For 1 hour — this pattern has been consistent for at least 60 minutes.
This guideline helps patients distinguish between early labor (contractions that may be irregular, 15-20 minutes apart, and relatively mild) and active labor (regular, closer together, and intensifying). While every labor is different and some patients will need to come in before meeting the 5-1-1 criteria, this rule provides a helpful framework for the majority of uncomplicated pregnancies.
Some providers use the 4-1-1 or 3-1-1 rule instead, depending on factors like distance from the birth location and individual risk factors. Discuss the specific guideline you prefer with your patients well before their due date.
How to Time Contractions
Timing contractions involves tracking two measurements: duration (how long each contraction lasts, from start to finish) and frequency (how far apart they are, measured from the start of one contraction to the start of the next).
In practice, this means: when a contraction starts, note the time. When it ends, note the time again — that's the duration. When the next contraction starts, calculate the time from the start of the previous one — that's the frequency.
A contraction timer app eliminates the mental math that's difficult during labor. The Nesting Co. app's contraction timer lets patients tap once when a contraction starts and once when it ends. The app automatically calculates duration, frequency, and tracks the pattern over time. It also alerts when the 5-1-1 pattern has been reached — taking the guesswork out of a stressful situation.
Understanding Different Contraction Patterns
Braxton Hicks contractions are practice contractions that can begin as early as the second trimester. They're typically irregular, don't increase in intensity, and resolve with hydration, rest, or position changes. Teach patients to recognize these as normal and not a sign of labor.
Prodromal labor (sometimes called "false labor," though it's very real) involves contractions that may be regular and uncomfortable but don't progress to active labor. They might last for hours or even days, then stop or slow down. This is one of the most frustrating experiences for patients, and your reassurance that it's a normal part of the process is invaluable.
Early labor contractions are typically 15-20 minutes apart, last 30-45 seconds, and are manageable with breathing and movement. This phase can last 6-12 hours or more for first-time parents.
Active labor contractions become closer together (3-5 minutes), last longer (60-90 seconds), and intensify progressively. This is when patients should be in communication with you and heading to their birth location.
When to Call: Beyond the Numbers
While the 5-1-1 rule is a useful guideline, teach patients that certain situations warrant a call regardless of contraction pattern: water breaking (whether as a gush or a slow leak), any vaginal bleeding (beyond bloody show), severe or constant abdominal pain, decreased baby movement, or any intuition that something isn't right.

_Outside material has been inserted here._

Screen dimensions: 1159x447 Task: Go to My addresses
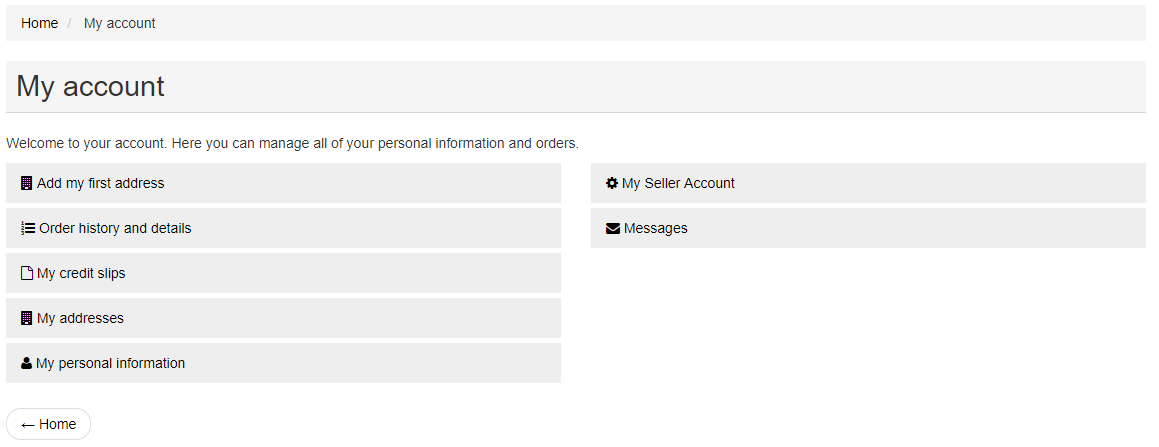click(283, 318)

ACOG recommends that providers maintain clear communication channels with patients in late pregnancy. Discuss your preferred contact method — phone, text, patient portal — and ensure patients know who to reach if you're not available. Having this plan in place reduces panic when contractions begin and ensures patients feel supported from the first twinge to delivery.
Encourage patients to start practicing with the contraction timer around 36 weeks, even if they're only experiencing Braxton Hicks. Familiarity with the tool means less fumbling when real labor begins, and practice sessions help patients distinguish between Braxton Hicks and the real thing.